Recognising a woman’s right to reproductive autonomy and the right to undergo or not to undergo abortion without any consent or authorisation from a third party, the Court held that all women (other than cis-gender women) are entitled to safe and legal abortions. “Prohibiting unmarried or single pregnant women (whose pregnancies are between twenty and twenty-four weeks) from accessing abortion while allowing married women to access them during the same period would fall foul of the spirit guiding Article 14,” ruled the top court.
It stressed that the distinction between married and single women in accessing abortion is constitutionally unsustainable as it perpetuates the stereotype and socially held notion that only married women indulge in sexual intercourse.

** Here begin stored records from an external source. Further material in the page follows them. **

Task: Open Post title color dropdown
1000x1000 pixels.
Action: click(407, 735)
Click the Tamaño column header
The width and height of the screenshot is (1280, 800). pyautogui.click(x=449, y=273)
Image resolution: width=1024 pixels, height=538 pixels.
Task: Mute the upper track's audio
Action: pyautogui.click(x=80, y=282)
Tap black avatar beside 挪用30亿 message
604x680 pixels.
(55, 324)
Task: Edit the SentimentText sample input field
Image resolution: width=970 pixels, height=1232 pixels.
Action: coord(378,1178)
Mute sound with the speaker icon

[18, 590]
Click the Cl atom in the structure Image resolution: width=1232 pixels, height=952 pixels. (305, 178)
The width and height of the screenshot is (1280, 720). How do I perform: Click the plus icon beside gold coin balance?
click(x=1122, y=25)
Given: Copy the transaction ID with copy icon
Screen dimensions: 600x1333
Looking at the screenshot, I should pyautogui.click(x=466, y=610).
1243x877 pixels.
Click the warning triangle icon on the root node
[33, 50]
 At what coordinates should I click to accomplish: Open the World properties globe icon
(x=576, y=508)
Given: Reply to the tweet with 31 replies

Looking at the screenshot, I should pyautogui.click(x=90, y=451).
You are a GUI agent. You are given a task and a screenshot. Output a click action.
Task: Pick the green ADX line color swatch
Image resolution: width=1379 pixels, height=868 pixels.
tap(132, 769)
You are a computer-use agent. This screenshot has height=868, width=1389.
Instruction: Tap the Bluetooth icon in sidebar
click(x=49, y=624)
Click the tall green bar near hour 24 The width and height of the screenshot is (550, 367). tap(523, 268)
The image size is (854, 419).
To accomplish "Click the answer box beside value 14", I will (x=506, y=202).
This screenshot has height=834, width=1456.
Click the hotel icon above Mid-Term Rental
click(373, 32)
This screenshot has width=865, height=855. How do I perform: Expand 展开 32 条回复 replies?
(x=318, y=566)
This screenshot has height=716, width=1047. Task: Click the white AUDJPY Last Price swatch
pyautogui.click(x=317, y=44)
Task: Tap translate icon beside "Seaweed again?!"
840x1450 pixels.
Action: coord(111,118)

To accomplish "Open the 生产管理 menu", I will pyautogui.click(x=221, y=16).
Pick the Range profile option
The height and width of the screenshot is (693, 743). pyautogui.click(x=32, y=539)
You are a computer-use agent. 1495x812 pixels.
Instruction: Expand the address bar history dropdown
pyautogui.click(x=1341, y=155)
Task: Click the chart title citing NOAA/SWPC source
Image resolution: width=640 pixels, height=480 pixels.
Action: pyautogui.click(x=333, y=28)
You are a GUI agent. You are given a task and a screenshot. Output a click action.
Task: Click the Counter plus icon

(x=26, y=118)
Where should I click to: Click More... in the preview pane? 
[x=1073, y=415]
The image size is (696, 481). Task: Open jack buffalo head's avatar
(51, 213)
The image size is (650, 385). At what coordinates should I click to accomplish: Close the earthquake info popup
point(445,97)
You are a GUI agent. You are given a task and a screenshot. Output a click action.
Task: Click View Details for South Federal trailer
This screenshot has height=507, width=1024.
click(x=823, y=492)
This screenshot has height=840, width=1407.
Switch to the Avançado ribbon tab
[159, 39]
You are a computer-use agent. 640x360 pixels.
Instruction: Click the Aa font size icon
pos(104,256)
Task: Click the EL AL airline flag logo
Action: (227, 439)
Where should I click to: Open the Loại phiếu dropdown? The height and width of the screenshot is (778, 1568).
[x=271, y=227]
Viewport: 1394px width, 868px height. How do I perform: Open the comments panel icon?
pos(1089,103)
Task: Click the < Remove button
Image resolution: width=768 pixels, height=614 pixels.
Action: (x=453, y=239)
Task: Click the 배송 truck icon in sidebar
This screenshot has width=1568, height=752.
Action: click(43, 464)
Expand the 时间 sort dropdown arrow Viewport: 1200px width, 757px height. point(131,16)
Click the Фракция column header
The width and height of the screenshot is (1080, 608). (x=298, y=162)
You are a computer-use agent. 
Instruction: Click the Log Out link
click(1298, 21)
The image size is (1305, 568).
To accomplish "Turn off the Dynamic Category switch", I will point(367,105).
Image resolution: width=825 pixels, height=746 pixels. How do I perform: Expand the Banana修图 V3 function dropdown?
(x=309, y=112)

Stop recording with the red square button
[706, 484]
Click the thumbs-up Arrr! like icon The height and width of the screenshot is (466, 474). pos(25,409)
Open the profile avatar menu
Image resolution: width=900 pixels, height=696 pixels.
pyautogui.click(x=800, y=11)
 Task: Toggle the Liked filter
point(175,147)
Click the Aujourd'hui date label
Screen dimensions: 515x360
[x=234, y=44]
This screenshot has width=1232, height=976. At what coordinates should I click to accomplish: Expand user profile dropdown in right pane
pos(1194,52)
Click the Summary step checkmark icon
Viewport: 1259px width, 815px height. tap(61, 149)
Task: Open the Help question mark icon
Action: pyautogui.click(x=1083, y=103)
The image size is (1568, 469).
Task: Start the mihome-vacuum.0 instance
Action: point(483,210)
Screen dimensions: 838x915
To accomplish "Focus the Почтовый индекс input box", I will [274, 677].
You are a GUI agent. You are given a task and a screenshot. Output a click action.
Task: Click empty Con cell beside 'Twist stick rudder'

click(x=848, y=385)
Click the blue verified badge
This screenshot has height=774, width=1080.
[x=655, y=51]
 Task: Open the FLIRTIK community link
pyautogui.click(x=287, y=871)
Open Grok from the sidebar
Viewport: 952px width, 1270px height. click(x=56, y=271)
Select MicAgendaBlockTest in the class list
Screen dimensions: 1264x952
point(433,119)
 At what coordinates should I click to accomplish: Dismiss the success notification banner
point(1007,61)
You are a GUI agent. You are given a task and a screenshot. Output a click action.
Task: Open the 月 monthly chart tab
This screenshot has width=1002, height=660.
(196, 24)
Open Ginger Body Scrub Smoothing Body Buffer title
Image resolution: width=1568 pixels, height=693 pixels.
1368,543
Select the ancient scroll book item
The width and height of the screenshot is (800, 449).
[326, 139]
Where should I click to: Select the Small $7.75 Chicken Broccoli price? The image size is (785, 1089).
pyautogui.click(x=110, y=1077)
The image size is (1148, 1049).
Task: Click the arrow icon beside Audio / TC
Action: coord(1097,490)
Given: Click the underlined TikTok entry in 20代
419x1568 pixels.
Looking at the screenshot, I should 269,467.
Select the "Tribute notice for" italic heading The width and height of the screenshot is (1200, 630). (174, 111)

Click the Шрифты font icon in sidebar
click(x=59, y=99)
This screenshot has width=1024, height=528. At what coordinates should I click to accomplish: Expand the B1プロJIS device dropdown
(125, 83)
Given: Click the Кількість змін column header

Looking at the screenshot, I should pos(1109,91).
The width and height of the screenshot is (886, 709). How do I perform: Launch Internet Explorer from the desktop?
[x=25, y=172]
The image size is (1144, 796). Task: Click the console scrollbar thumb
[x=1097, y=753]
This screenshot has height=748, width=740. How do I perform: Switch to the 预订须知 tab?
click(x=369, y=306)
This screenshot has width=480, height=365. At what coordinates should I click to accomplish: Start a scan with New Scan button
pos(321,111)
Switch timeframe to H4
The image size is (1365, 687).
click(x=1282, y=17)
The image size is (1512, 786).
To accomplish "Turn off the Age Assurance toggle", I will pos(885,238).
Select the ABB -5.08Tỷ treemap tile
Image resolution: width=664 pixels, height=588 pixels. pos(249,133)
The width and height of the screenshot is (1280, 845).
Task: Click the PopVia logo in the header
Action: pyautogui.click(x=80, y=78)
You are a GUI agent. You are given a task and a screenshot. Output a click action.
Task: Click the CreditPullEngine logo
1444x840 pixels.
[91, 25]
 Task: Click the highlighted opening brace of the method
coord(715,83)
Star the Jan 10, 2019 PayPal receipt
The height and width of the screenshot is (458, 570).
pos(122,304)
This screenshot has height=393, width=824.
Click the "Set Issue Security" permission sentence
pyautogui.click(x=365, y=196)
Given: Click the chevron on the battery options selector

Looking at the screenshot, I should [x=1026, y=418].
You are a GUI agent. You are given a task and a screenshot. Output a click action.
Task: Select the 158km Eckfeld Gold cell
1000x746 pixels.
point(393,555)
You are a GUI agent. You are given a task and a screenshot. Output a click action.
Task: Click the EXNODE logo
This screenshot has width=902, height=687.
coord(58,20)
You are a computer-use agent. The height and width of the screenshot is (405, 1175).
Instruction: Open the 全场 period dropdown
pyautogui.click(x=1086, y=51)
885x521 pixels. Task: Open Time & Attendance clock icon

The Court went on to expand the scope of the provision to include married women to form part of the class of survivors of sexual assault or rape. In other words, it noted that in order to save married women from forceful pregnancy, marital rape has to be considered as falling within the meaning of “rape” for the purposes of the MTP Act and any rules and regulations framed thereunder.
“The ordinary meaning of the word ‘rape’ is sexual intercourse with a person, without their consent or against their will, regardless of whether such forced intercourse occurs in the context of matrimony. A woman may become pregnant as a result of non-consensual sexual intercourse performed upon her by her husband. We would be remiss in not recognizing that intimate partner violence is a reality and can take the form of rape. The misconception that strangers are exclusively or almost exclusively responsible for sex- and gender-based violence is a deeply regrettable one. Sex- and gender-based violence (in all its forms) within the context of the family has long formed a part of the lived experiences of scores of women,” the Court underscored.
It, however, made it clear that the issue regarding the constitutional validity of marital rape under Exception 2 to Section 375 Indian Penal Code, which is pending consideration before a different Bench of the Court, is left to be decided in the appropriate proceeding.
“It is only by a legal fiction that Exception 2 to Section 375 of the IPC removes marital rape from the ambit of rape, as defined in Section 375. Understanding ‘rape’ under the MTP Act and the rules framed thereunder as including marital rape does not have the effect of striking down Exception 2 to Section 375 of the IPC or changing the contours of the offence of rape as defined in the IPC,” the Court said.
In order to enable women to realise their right to reproductive autonomy, the Court directed the State to undertake active steps to help increase access to healthcare and ensure that information regarding reproduction and safe sexual practices are disseminated to all parts of the population. It further directed the State to ensure that all segments of society are able to access contraceptives to avoid unintended pregnancies and plan their families.
The Court’s ruling has broadened a woman’s right to evaluate her life and arrive at the best course of action when it comes to her reproductive choices.